What is required:
Reproduce every one of the records below word for word, leaving out the pictures.

########

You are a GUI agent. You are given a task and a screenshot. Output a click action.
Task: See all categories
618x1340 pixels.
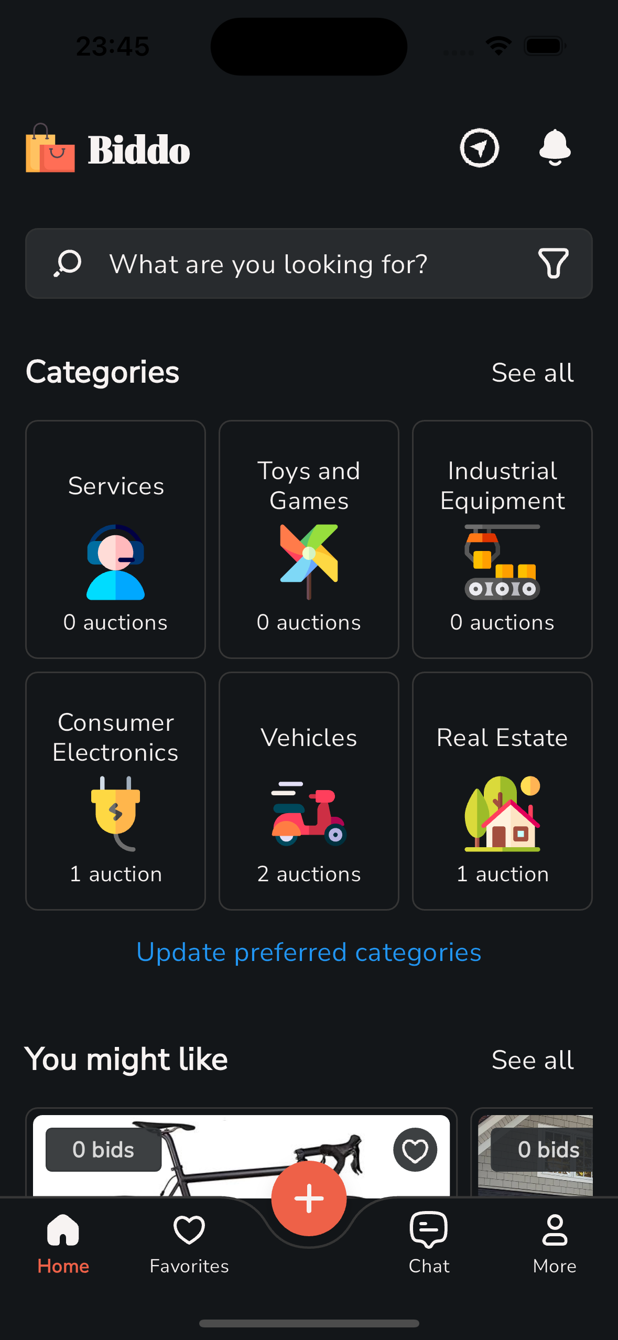533,373
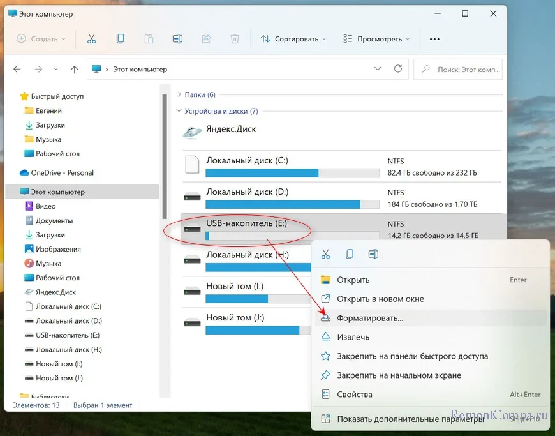Open the three-dot More options menu
The width and height of the screenshot is (555, 436).
click(x=434, y=39)
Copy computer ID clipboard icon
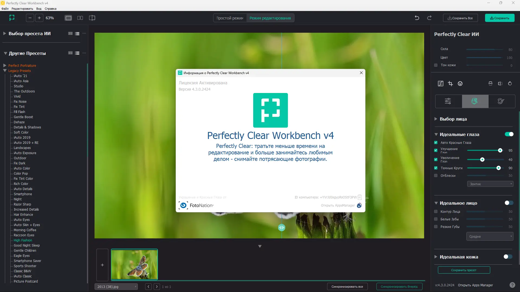The image size is (520, 292). click(360, 197)
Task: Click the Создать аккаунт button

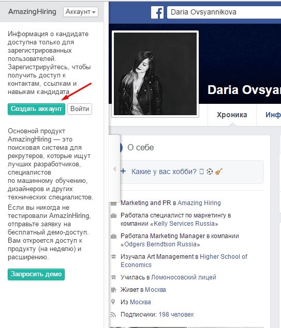Action: (x=36, y=109)
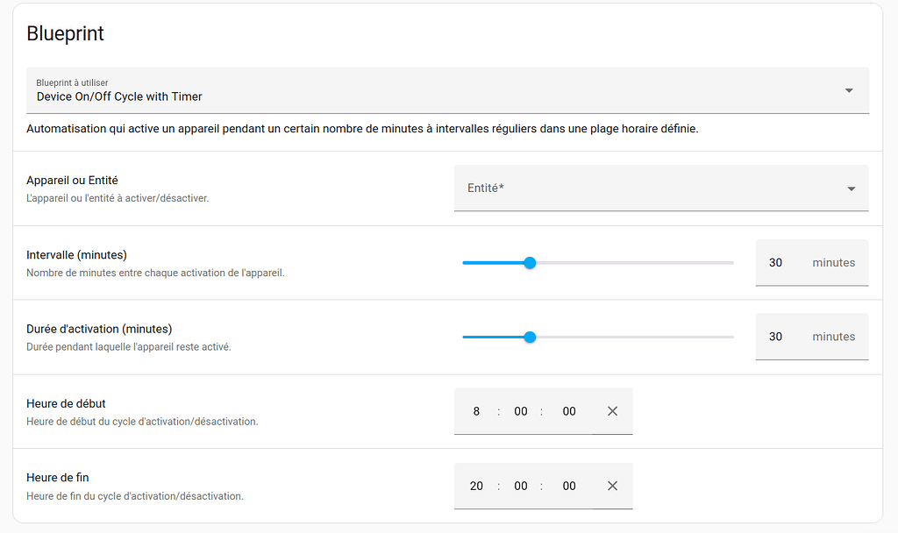
Task: Clear the Heure de fin time value
Action: point(612,485)
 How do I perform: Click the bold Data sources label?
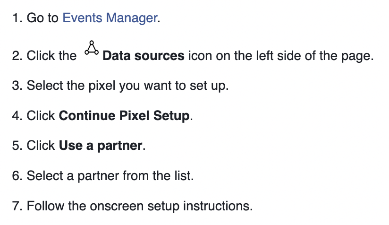pos(144,56)
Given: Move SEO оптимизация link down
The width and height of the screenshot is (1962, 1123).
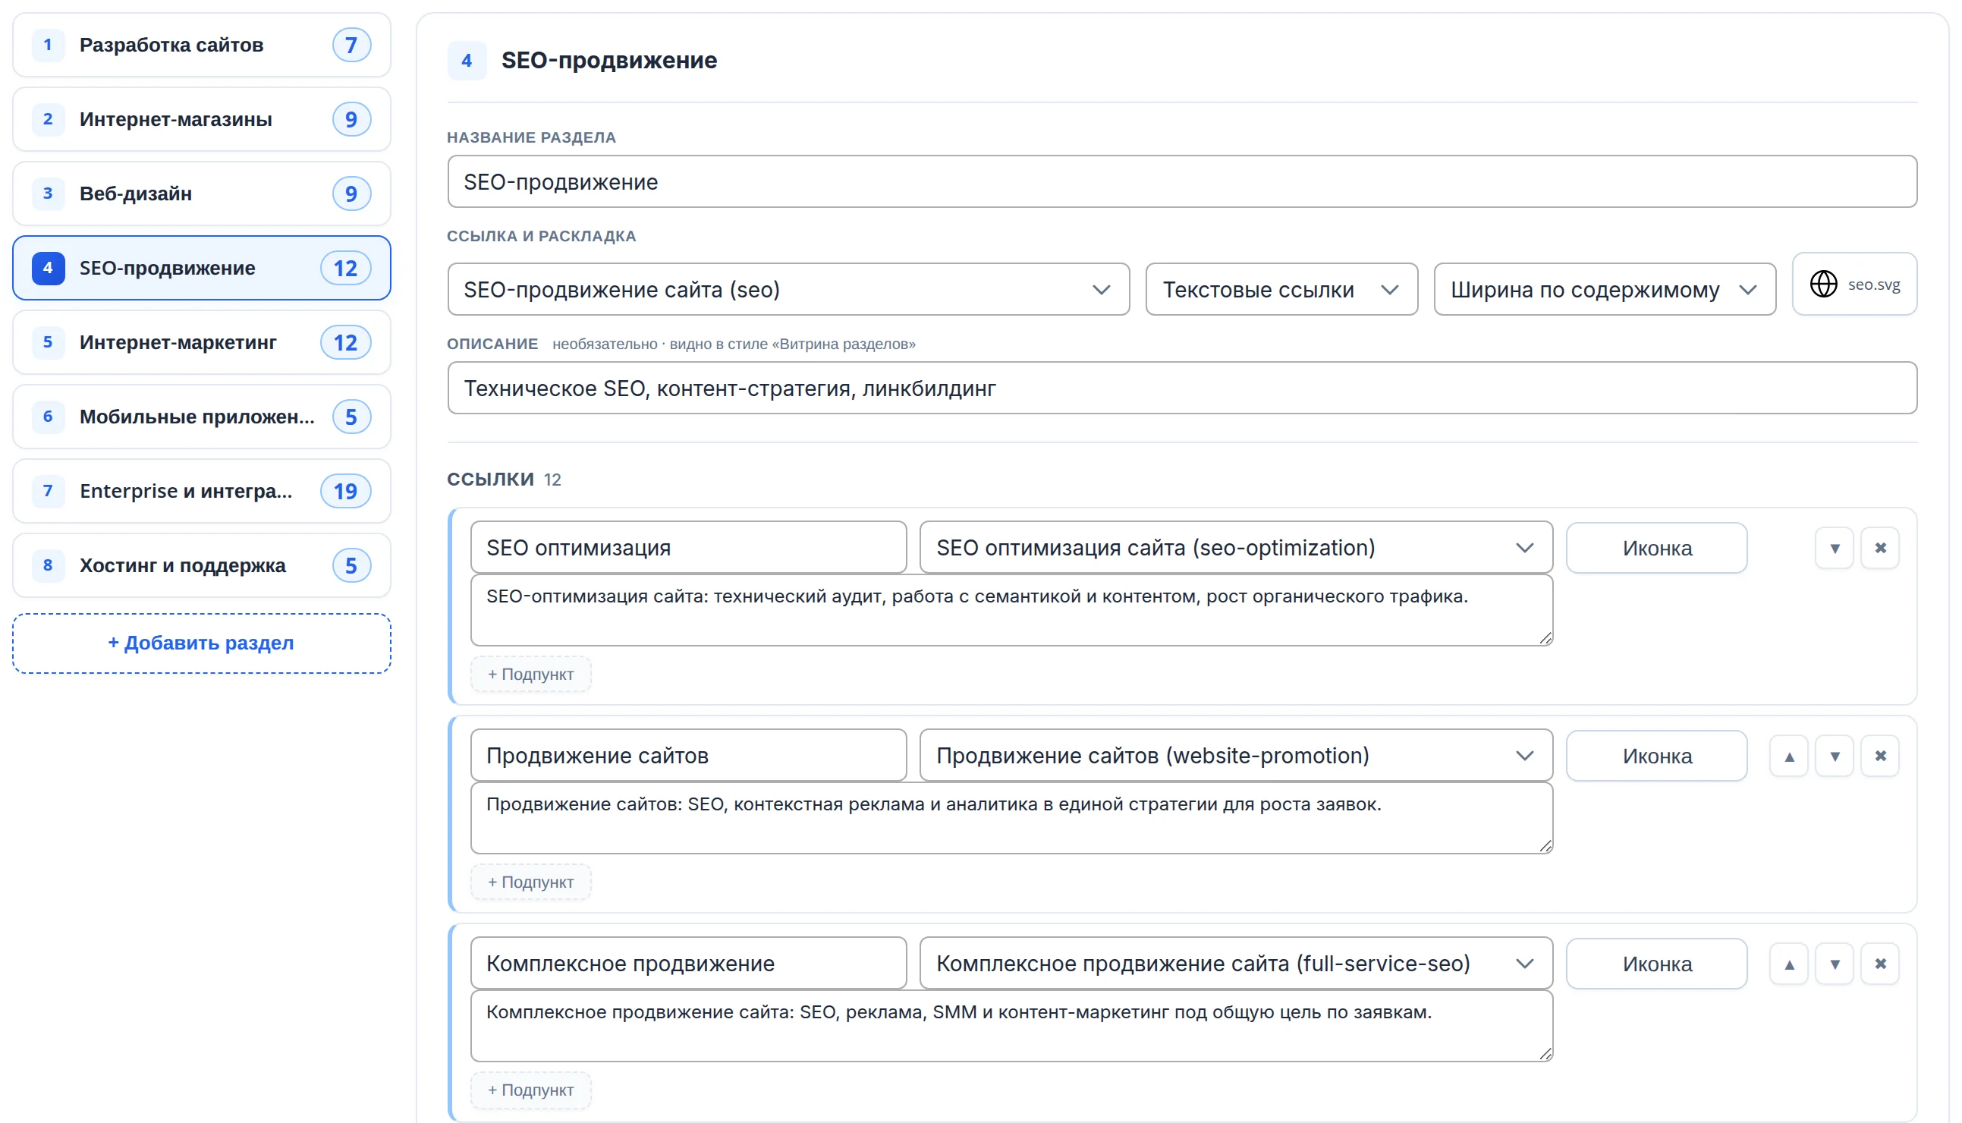Looking at the screenshot, I should [1834, 548].
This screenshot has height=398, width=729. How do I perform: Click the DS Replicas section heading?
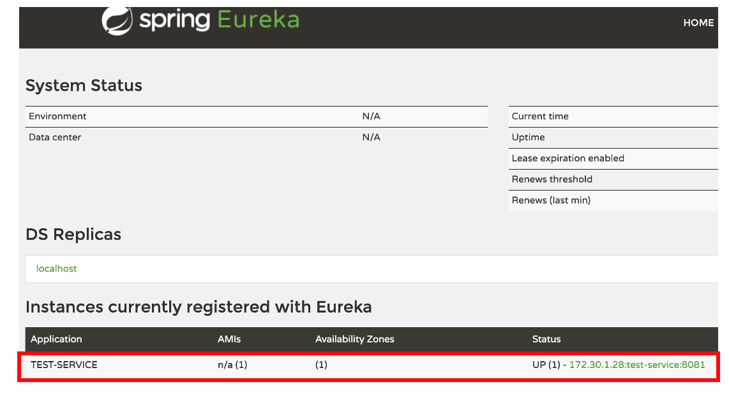(73, 234)
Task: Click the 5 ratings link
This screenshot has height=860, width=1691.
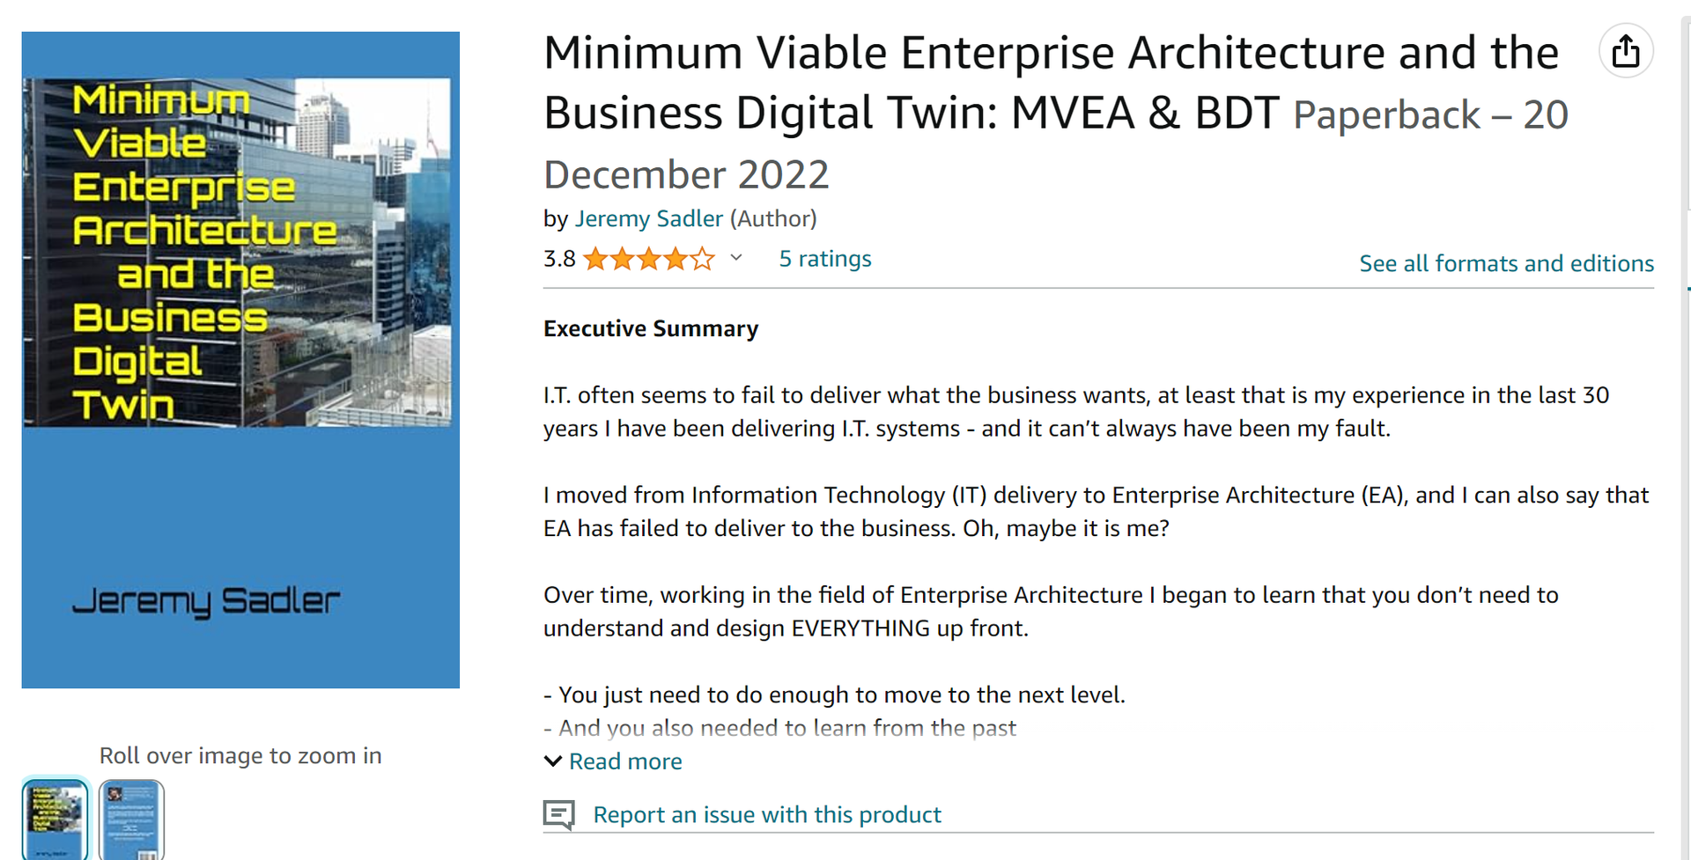Action: (x=824, y=258)
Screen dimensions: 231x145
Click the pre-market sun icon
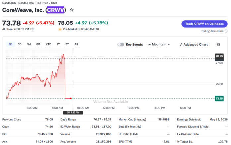pos(60,29)
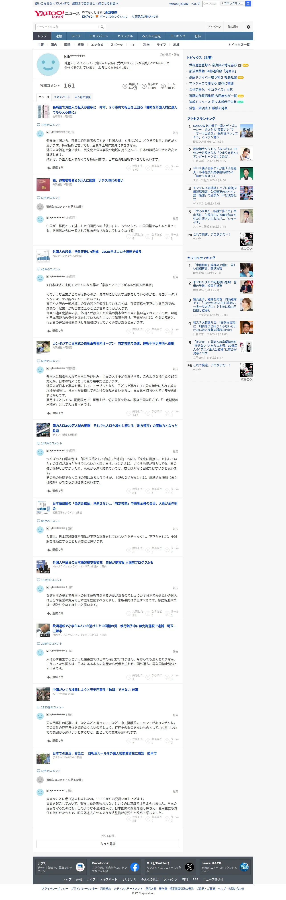Click the キーワードを入力 search input field
The width and height of the screenshot is (286, 900).
(67, 27)
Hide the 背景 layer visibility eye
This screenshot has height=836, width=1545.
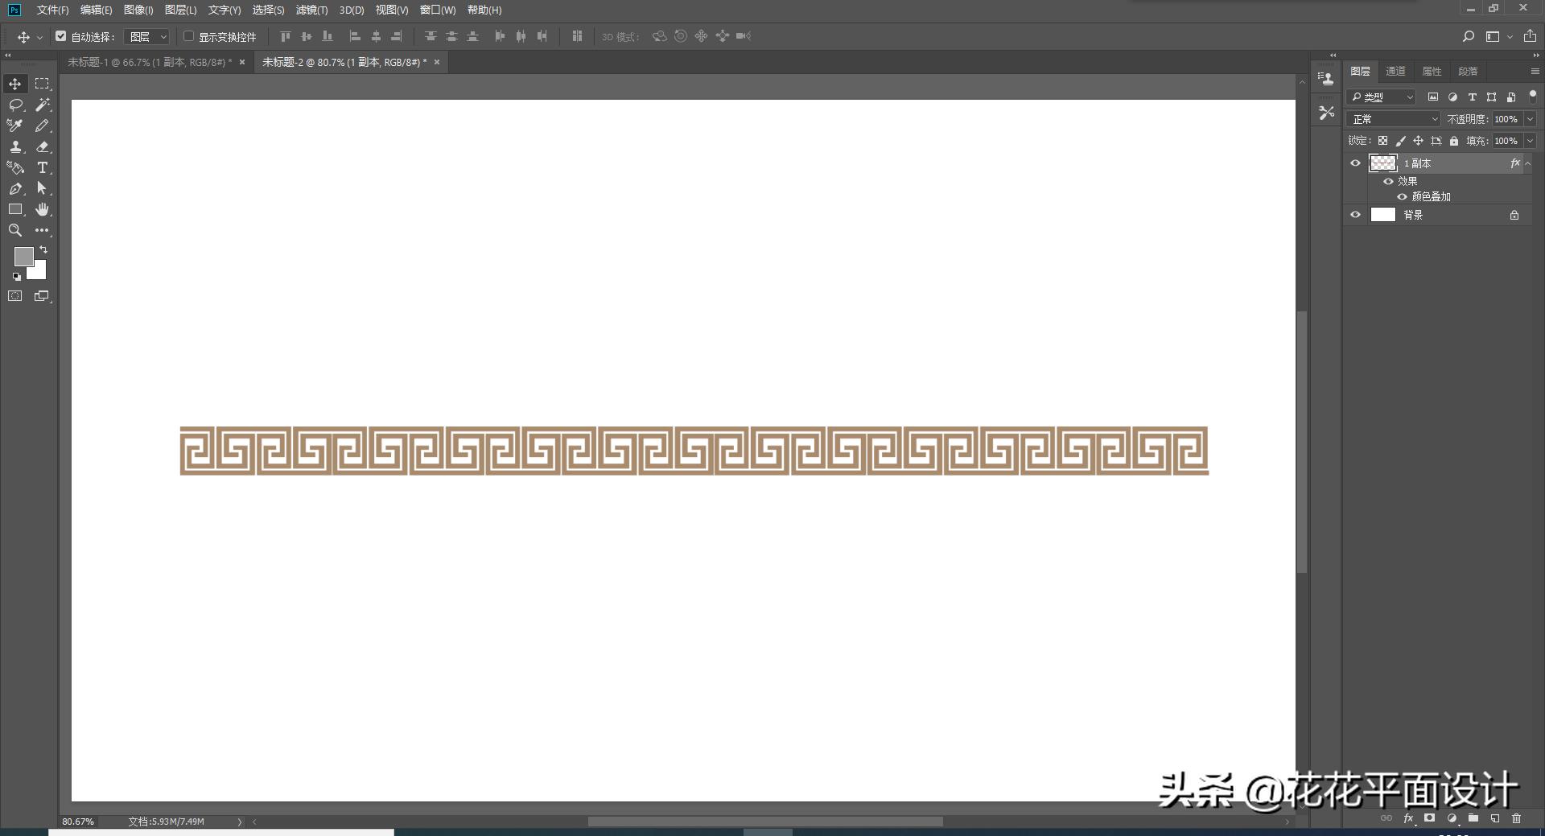(1355, 215)
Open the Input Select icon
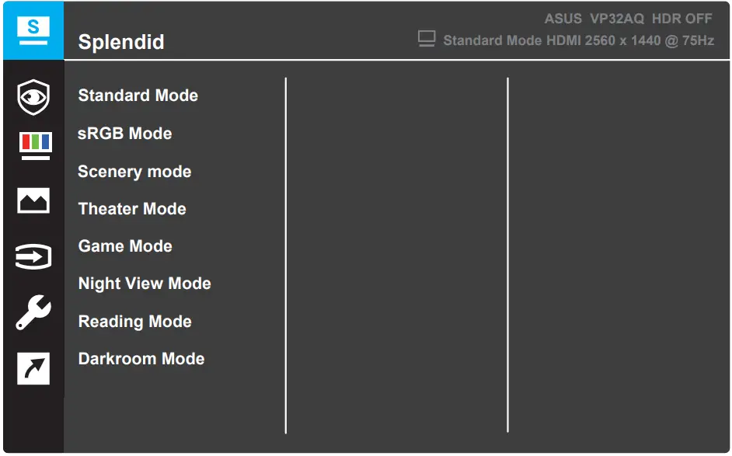Image resolution: width=732 pixels, height=456 pixels. [33, 256]
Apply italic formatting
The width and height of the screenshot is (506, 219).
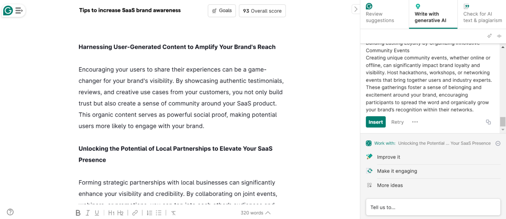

########

Solution to the problem:
You are a GUI agent. You are given a task and a screenshot. Output a click action.
Task: See all categories
618x1340 pixels.
533,373
Open the three-dot More options menu
The width and height of the screenshot is (555, 436).
click(x=434, y=39)
Copy computer ID clipboard icon
The image size is (520, 292). click(360, 197)
Task: Click the Создать аккаунт button

Action: (x=36, y=109)
Task: Clear the Heure de fin time value
Action: point(612,485)
 How do I perform: Click the bold Data sources label?
pos(144,56)
Given: Move SEO оптимизация link down
The width and height of the screenshot is (1962, 1123).
Looking at the screenshot, I should [1834, 548].
This screenshot has height=398, width=729. How do I perform: Click the DS Replicas section heading?
(73, 234)
Task: Click the 5 ratings link
This screenshot has height=860, width=1691.
Action: (x=824, y=258)
Screen dimensions: 231x145
Click the pre-market sun icon
pos(60,29)
Click the キーワードを入力 search input field
The width and height of the screenshot is (286, 900).
(67, 27)
Hide the 背景 layer visibility eye
This screenshot has height=836, width=1545.
(1355, 215)
Open the Input Select icon
Image resolution: width=732 pixels, height=456 pixels. [33, 256]
Apply italic formatting
The width and height of the screenshot is (506, 219).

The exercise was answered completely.